── Data records
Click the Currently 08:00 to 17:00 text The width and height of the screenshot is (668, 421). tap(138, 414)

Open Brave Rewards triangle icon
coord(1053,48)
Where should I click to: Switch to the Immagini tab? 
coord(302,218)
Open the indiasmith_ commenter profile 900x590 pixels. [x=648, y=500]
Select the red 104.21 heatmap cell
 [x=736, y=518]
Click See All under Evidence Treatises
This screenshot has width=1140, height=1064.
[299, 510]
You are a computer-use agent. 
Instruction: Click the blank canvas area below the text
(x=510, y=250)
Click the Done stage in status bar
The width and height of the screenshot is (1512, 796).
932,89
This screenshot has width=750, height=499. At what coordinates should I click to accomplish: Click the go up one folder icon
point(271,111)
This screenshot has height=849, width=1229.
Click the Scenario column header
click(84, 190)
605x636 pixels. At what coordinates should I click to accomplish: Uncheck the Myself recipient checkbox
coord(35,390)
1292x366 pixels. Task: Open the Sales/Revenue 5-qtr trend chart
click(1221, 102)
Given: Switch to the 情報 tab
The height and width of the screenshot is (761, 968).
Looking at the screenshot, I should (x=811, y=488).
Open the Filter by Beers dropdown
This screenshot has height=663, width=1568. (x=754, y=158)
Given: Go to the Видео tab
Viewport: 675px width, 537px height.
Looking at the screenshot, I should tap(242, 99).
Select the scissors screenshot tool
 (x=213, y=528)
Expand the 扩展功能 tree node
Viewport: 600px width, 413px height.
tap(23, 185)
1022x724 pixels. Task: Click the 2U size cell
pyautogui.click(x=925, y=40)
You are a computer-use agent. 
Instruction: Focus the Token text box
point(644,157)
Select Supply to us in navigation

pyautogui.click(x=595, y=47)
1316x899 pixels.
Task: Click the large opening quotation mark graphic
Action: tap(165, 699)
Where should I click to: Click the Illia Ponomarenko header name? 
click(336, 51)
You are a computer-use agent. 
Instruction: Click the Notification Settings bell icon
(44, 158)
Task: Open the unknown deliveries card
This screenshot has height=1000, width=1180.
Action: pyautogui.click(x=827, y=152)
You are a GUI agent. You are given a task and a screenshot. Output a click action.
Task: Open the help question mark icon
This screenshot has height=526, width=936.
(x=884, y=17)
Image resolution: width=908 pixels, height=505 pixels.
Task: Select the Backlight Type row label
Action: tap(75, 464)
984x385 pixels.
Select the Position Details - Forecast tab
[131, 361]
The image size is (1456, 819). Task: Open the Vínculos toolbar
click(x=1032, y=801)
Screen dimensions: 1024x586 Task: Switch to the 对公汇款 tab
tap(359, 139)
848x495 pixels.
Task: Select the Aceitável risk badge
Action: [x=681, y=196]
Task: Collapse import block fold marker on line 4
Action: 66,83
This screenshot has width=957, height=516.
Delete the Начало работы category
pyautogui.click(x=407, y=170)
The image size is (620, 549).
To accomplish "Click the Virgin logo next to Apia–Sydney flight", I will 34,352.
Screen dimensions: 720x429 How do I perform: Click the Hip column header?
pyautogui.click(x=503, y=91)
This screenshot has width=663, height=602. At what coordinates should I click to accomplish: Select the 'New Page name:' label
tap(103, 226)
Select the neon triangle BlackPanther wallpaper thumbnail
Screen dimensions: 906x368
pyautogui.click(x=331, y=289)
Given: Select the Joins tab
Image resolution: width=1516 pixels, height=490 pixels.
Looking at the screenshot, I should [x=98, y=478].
────
■ **Your objective**
Each record needs to be given again exactly.

■ **Worked solution**
Click the Currently 08:00 to 17:00 text The width and height of the screenshot is (668, 421). tap(138, 414)

Open Brave Rewards triangle icon
coord(1053,48)
Where should I click to: Switch to the Immagini tab? 
coord(302,218)
Open the indiasmith_ commenter profile 900x590 pixels. [x=648, y=500]
Select the red 104.21 heatmap cell
 [x=736, y=518]
Click See All under Evidence Treatises
This screenshot has width=1140, height=1064.
[299, 510]
You are a computer-use agent. 
Instruction: Click the blank canvas area below the text
(x=510, y=250)
Click the Done stage in status bar
The width and height of the screenshot is (1512, 796).
932,89
This screenshot has width=750, height=499. At what coordinates should I click to accomplish: Click the go up one folder icon
point(271,111)
This screenshot has height=849, width=1229.
Click the Scenario column header
click(84, 190)
605x636 pixels. At what coordinates should I click to accomplish: Uncheck the Myself recipient checkbox
coord(35,390)
1292x366 pixels. Task: Open the Sales/Revenue 5-qtr trend chart
click(1221, 102)
Given: Switch to the 情報 tab
The height and width of the screenshot is (761, 968).
Looking at the screenshot, I should (x=811, y=488).
Open the Filter by Beers dropdown
This screenshot has height=663, width=1568. (x=754, y=158)
Given: Go to the Видео tab
Viewport: 675px width, 537px height.
Looking at the screenshot, I should tap(242, 99).
Select the scissors screenshot tool
 (x=213, y=528)
Expand the 扩展功能 tree node
Viewport: 600px width, 413px height.
tap(23, 185)
1022x724 pixels. Task: Click the 2U size cell
pyautogui.click(x=925, y=40)
You are a computer-use agent. 
Instruction: Focus the Token text box
point(644,157)
Select Supply to us in navigation

pyautogui.click(x=595, y=47)
1316x899 pixels.
Task: Click the large opening quotation mark graphic
Action: tap(165, 699)
Where should I click to: Click the Illia Ponomarenko header name? 
click(336, 51)
You are a computer-use agent. 
Instruction: Click the Notification Settings bell icon
(44, 158)
Task: Open the unknown deliveries card
This screenshot has height=1000, width=1180.
Action: pyautogui.click(x=827, y=152)
You are a GUI agent. You are given a task and a screenshot. Output a click action.
Task: Open the help question mark icon
This screenshot has height=526, width=936.
(x=884, y=17)
Image resolution: width=908 pixels, height=505 pixels.
Task: Select the Backlight Type row label
Action: tap(75, 464)
984x385 pixels.
Select the Position Details - Forecast tab
[131, 361]
The image size is (1456, 819). Task: Open the Vínculos toolbar
click(x=1032, y=801)
Screen dimensions: 1024x586 Task: Switch to the 对公汇款 tab
tap(359, 139)
848x495 pixels.
Task: Select the Aceitável risk badge
Action: [x=681, y=196]
Task: Collapse import block fold marker on line 4
Action: 66,83
This screenshot has width=957, height=516.
Delete the Начало работы category
pyautogui.click(x=407, y=170)
The image size is (620, 549).
To accomplish "Click the Virgin logo next to Apia–Sydney flight", I will 34,352.
Screen dimensions: 720x429 How do I perform: Click the Hip column header?
pyautogui.click(x=503, y=91)
This screenshot has width=663, height=602. At what coordinates should I click to accomplish: Select the 'New Page name:' label
tap(103, 226)
Select the neon triangle BlackPanther wallpaper thumbnail
Screen dimensions: 906x368
pyautogui.click(x=331, y=289)
Given: Select the Joins tab
Image resolution: width=1516 pixels, height=490 pixels.
Looking at the screenshot, I should [x=98, y=478].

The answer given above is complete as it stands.